The Chairman said that he would like to see the issue of inherent authority resolved by the Supreme Court.  But under the bill, there is almost no chance it would reach the Supreme Court.  Under the bill, if the FISA court approves a government application for a program warrant -- after a secret and one-sided proceeding in which the Government is the only party -- then there is no appeal.  If the FISA court refuses to approve an application, the Government has a range of options.  It could appeal, but it would more likely take advantage of the fact that the bill allows the Government to submit second and successive applications to various individual FISA court judges.  Or, the Government could skip the whole process and proceed without court approval and outside of FISA, which the bill makes optional.  Under those scenarios, the Supreme Court would have no opportunity to resolve the constitutional issue.

As the Supreme Court recently explained in its Hamdan decision, “Whether or not the President has independent power, absent congressional authorization … he may not disregard limitations that Congress has, in proper exercise of its own war powers, placed on his powers.”  Thus, even assuming that the President had some undefined inherent power to carry out national security searches without a warrant, Congress may place limitations on that power, and those limitations are binding.  They are the law.  No one is above the law, not even the President.

The Chairman has said that President Bush would not agree to legislation that required submission of his domestic surveillance program to the FISA court – which is what the original version of the Chairman’s bill proposed – because he did not want to bind future Presidents.  But even taking this purported concern at face value, the bill’s solution is using a sledgehammer to crack a nut.  If the concern is with future Presidents, and the Administration means what it represented to Senator Specter that it is prepared to submit to judicial review, the solution is simple.  We could restore the mandate as Chairman Specter originally drafted it, but have it expire on the day that this President leaves office.  In other words, we could require this President to do what he has informally promised to do, without binding future Presidents.

The Chairman said, “what our concern ought to be is to solve the present problem, to get the current program submitted for judicial review.”  That is, of course, what Senator Schumer’s bill aims to do, without gutting FISA, and without relying on unenforceable side agreements.  If Republicans share that concern,  Senator Schumer’s bill is far simpler and better and should be approved unanimously by this Committee.

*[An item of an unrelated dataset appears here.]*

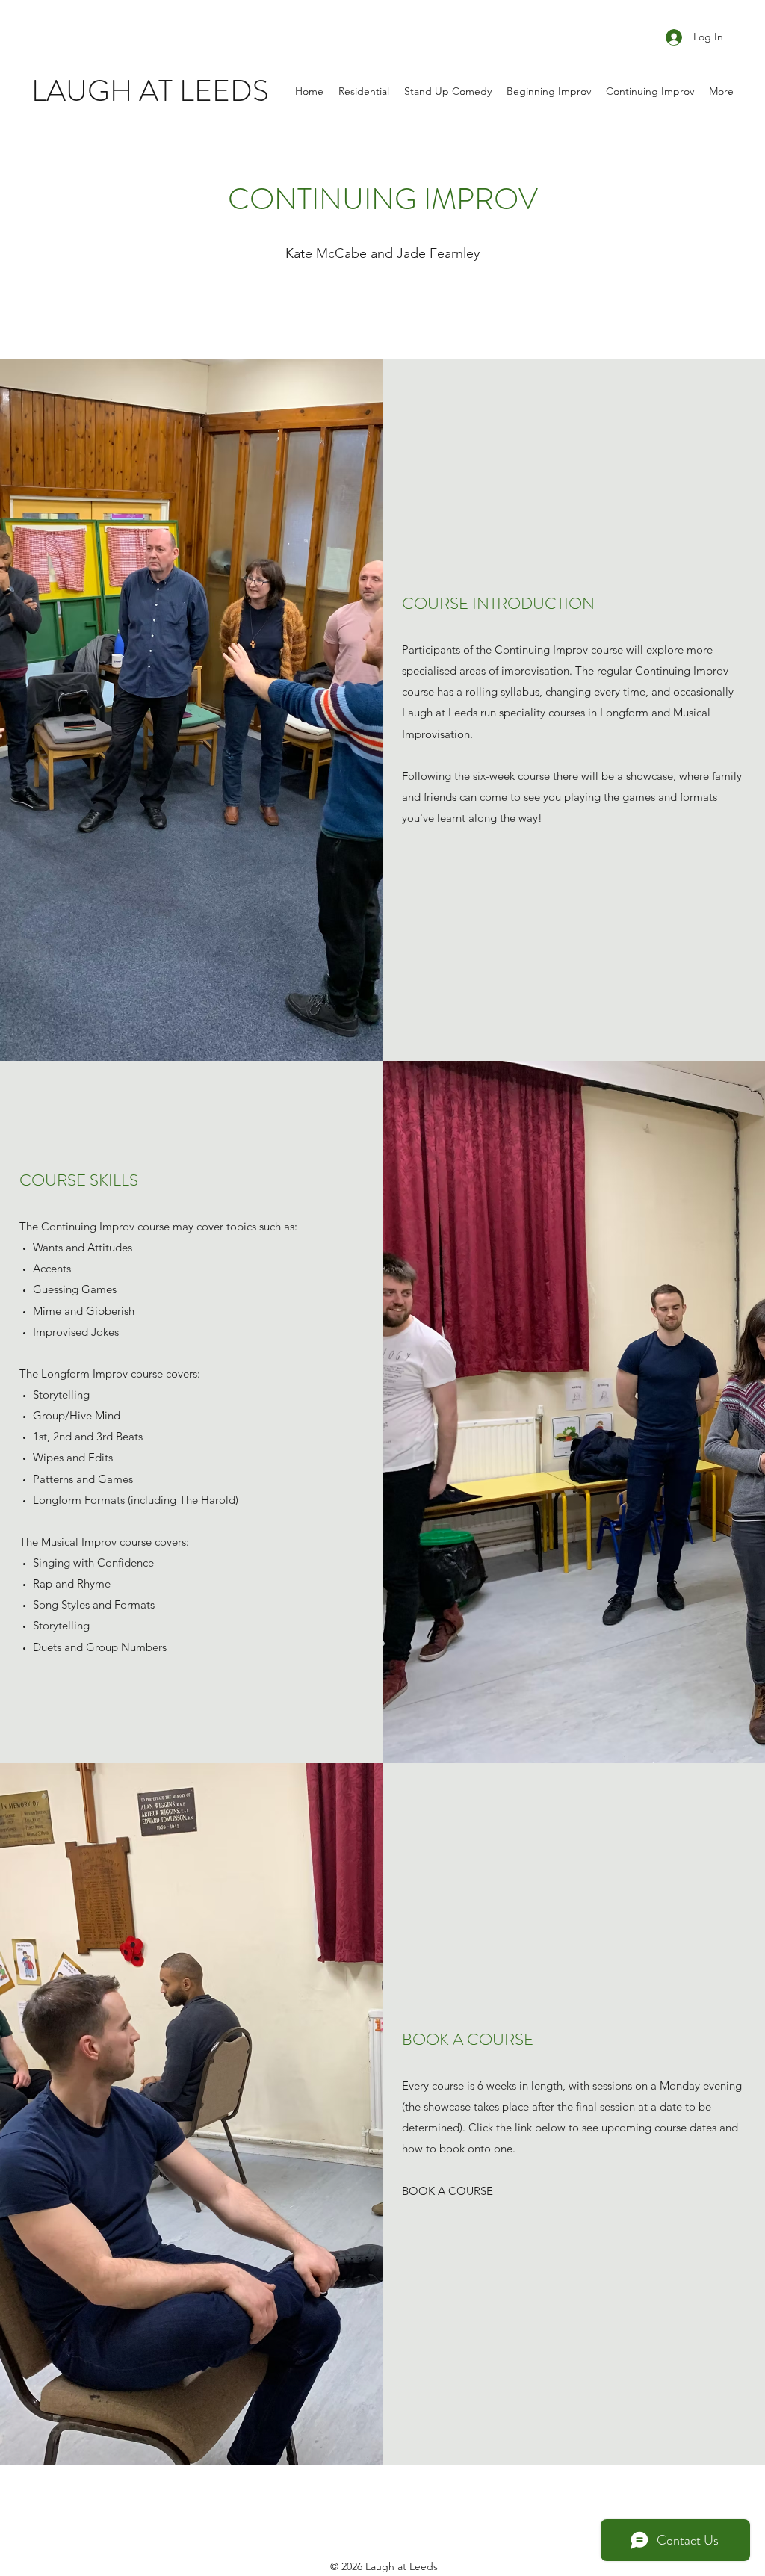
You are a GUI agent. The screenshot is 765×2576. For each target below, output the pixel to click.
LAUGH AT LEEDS (150, 90)
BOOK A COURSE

Senator Cornyn referred to the bill’s mandatory transfer provisions as a “prohibition against judge shopping,” but in fact they are just the opposite.  The bill is the ultimate example of forum shopping.  It would give one party – the Government – an absolute right to move every case to the FISA Court of Review, for a one-sided proceeding in which the Government is the only recognized party before judges whose members are handpicked.  Contrary to what the Senator from Texas suggested, the FISA Court of Review has no unique competence in the constitutional issues concerning the President’s inherent powers and the impact of FISA on those powers.  In its history, the FISA Court of Review has issued only a single decision.  The U.S. District Court for the Southern District of New York, which sits just a few blocks from Ground Zero, has far more experience with terrorism cases than the FISA Court of Review, and many Federal judges at the district court and appellate levels have significant expertise on constitutional issues.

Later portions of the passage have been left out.